In reality, culture is a designable, executable and measurable Management System. It is your strongest tool for delivering consistent operational outcomes. A designable collection of ideas, culture is the psychology of your organization, the norms, practices, and rituals (usually unstated) that drive behavior.

High-Purpose Culture is Achievable

We’re proud of the work that went into this report, but realize its impact will only be felt if organizations struggling with stagnant morale, lack of innovation, falling share price and other indicators of failing culture rise and create change, beginning at the highest levels of leadership.
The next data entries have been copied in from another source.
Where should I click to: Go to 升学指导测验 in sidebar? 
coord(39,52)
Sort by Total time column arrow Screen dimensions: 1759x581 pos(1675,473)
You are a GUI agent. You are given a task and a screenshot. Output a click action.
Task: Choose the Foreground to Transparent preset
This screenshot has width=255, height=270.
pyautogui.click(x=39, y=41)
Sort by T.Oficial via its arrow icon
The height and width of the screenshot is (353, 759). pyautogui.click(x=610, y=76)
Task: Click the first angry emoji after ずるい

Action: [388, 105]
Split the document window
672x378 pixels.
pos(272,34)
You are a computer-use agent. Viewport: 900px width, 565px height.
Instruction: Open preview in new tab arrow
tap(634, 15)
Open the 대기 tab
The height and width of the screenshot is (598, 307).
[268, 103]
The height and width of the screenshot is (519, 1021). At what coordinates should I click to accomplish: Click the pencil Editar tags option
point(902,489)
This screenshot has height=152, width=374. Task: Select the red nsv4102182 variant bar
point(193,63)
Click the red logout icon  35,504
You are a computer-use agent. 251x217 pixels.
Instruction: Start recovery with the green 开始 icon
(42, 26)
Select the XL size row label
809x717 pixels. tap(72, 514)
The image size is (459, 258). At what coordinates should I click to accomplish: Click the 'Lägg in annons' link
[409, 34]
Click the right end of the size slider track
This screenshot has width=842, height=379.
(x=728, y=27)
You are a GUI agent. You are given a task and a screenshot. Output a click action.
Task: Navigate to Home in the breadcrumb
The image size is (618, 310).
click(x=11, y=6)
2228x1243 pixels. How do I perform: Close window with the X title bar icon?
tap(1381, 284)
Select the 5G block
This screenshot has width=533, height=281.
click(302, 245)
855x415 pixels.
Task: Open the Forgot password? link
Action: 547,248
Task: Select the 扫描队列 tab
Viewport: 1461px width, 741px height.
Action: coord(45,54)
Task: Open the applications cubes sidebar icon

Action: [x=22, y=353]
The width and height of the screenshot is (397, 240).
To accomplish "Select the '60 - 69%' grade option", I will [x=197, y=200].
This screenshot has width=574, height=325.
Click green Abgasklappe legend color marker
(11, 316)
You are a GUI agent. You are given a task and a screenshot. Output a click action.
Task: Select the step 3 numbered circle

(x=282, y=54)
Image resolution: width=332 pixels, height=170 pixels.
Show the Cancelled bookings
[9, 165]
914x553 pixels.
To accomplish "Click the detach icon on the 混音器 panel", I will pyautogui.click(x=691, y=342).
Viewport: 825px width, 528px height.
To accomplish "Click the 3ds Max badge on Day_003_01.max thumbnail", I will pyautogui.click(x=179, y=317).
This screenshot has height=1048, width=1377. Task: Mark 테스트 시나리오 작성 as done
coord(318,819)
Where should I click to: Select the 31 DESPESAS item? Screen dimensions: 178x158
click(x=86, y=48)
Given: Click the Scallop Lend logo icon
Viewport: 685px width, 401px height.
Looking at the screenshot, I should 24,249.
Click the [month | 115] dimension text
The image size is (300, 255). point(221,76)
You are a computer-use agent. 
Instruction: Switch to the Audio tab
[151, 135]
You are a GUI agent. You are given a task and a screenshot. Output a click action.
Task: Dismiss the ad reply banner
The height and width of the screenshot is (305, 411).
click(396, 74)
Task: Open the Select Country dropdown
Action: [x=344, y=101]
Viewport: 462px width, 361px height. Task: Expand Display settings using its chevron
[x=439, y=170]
Great CEOs already understand the findings presented in this report, while those who are falling short need to grasp that culture is becoming a metric that can be tracked. The CEO is the instigator of a High-Purpose Culture, not the recipient of prior goodwill. CEOs who lead conscious cultivation of organizational culture have sustainable success. This is not a one-time action. Successful CEOs understand culture as an “invisible human operating system” that is felt in everything the company does.

This human operating system functions at a higher level when CEOs support innovation by forgiving honest mistakes, actively involve employees in decisions, put some real backbone into the core value of “cooperation,” and show clear, demonstrable appreciation for excellence and extra effort. 

When approached in the right way, culture is a designable, executable and measurable Management System and your strongest tool for delivering consistent operational outcomes.